In fact, the way the situation is developing, a national lottery would have been the best route to have taken to solve the gambling problem. It certainly would have eliminated the rivalry between the nine contenders for control of the market. Although Craig Flowers has always been regarded as the lead man in the numbers game, it looks as though Sebas Bastian intends to be the top dog in this contest. He has applied for licences for 35 premises – 21 in New Providence, and the remainder in the Family Islands, including one for far away Mayaguana, not to mention the 47 gaming house agents licences for New Providence, and 18 more for the Family Islands.
Mr Flowers’ FML group of companies has applied for licences for 19 premises in New Providence and four in the Family Islands. He too wants licences for his agents.
When the applications of the seven other contenders are added Bahamians will be tripping over gaming houses.
Adding together the requests of all of the nine contenders — but not including the applications for their gaming house agents — we estimate that if they all get their wish there will be 134 gaming houses in New Providence and 122 distributed throughout the Family Islands.

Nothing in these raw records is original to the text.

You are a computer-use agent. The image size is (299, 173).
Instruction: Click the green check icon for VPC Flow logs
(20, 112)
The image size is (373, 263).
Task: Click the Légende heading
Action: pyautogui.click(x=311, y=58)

This takes us back in time to November 28, 1973, when, after declaring in 1968 that the PLP government would close down all casinos in the Bahamas on the expiration of their Certificates of Exemption in 1976, then deputy prime minister Arthur Hanna did a complete volte-face. He suddenly announced that “as a matter of policy” the Bahamas government would assume complete ownership and control of the country’s three casinos.
Despite the passage of time, we can still hear the booming voice of the late Rev Dr H W Brown, of Bethel Baptist Church, who loudly accused the PLP politicians of “taking this country to hell”.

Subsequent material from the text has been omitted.